Collected data entries:
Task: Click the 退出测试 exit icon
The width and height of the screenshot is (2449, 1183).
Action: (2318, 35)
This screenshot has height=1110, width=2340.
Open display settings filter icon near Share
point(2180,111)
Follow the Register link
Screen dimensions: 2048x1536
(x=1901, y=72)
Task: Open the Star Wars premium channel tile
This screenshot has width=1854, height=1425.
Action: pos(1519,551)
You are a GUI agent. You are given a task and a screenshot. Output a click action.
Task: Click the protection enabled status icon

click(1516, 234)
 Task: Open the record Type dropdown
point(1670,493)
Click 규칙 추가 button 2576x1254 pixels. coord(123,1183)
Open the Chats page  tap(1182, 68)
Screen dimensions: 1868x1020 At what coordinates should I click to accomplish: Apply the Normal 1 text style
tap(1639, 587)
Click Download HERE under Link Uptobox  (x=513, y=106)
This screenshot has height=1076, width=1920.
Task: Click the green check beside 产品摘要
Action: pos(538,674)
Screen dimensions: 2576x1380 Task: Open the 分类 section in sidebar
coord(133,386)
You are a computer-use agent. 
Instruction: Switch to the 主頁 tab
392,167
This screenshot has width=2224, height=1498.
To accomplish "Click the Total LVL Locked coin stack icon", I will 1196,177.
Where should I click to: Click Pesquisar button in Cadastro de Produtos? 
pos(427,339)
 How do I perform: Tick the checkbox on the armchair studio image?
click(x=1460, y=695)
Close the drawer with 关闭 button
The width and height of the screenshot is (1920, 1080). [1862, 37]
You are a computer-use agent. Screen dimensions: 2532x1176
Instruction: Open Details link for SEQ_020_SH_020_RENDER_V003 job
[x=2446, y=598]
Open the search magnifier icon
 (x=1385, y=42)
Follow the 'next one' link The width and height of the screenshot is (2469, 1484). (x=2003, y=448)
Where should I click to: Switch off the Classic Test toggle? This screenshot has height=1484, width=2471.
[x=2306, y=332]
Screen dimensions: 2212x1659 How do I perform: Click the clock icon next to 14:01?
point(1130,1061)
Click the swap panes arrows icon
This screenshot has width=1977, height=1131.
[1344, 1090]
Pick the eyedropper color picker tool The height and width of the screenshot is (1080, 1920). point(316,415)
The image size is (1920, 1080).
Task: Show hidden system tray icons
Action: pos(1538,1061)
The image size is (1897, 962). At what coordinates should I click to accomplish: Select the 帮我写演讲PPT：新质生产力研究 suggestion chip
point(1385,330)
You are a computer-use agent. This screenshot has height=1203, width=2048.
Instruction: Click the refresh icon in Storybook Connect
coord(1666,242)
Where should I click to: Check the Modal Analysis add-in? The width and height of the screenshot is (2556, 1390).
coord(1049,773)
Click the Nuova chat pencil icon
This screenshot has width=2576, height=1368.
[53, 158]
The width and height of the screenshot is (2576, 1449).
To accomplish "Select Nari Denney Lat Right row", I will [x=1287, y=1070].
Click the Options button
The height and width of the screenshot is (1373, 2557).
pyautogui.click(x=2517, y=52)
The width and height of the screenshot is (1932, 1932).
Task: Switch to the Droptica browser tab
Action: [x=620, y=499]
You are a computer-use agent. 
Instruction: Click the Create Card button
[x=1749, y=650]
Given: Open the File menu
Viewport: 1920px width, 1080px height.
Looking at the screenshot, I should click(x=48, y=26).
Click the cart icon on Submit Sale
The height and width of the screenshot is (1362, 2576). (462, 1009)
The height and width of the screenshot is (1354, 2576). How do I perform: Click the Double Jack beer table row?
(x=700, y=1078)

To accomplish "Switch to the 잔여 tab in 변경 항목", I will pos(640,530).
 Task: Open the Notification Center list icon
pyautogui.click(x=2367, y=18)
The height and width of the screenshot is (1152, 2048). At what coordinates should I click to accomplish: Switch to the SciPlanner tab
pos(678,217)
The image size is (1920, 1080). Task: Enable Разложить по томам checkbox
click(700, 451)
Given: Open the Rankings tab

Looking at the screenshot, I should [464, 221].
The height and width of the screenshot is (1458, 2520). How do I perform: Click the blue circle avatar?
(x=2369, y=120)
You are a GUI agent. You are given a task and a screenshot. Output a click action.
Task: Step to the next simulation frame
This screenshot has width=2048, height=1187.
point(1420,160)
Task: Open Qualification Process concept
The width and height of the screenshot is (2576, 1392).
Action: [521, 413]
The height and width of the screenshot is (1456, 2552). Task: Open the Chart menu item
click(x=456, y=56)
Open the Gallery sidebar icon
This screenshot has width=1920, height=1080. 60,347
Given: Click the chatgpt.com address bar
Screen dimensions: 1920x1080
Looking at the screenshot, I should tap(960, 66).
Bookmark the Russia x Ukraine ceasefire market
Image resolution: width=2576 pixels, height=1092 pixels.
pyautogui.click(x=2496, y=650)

> [Work request]
Which of the lines above include the word "computer"? Copy each of them.

> [Task answer]
You are a computer-use agent. 
You are a computer-use agent. Screen dimensions: 2532x1176
You are a computer-use agent. This screenshot has height=1203, width=2048.
You are a computer-use agent. 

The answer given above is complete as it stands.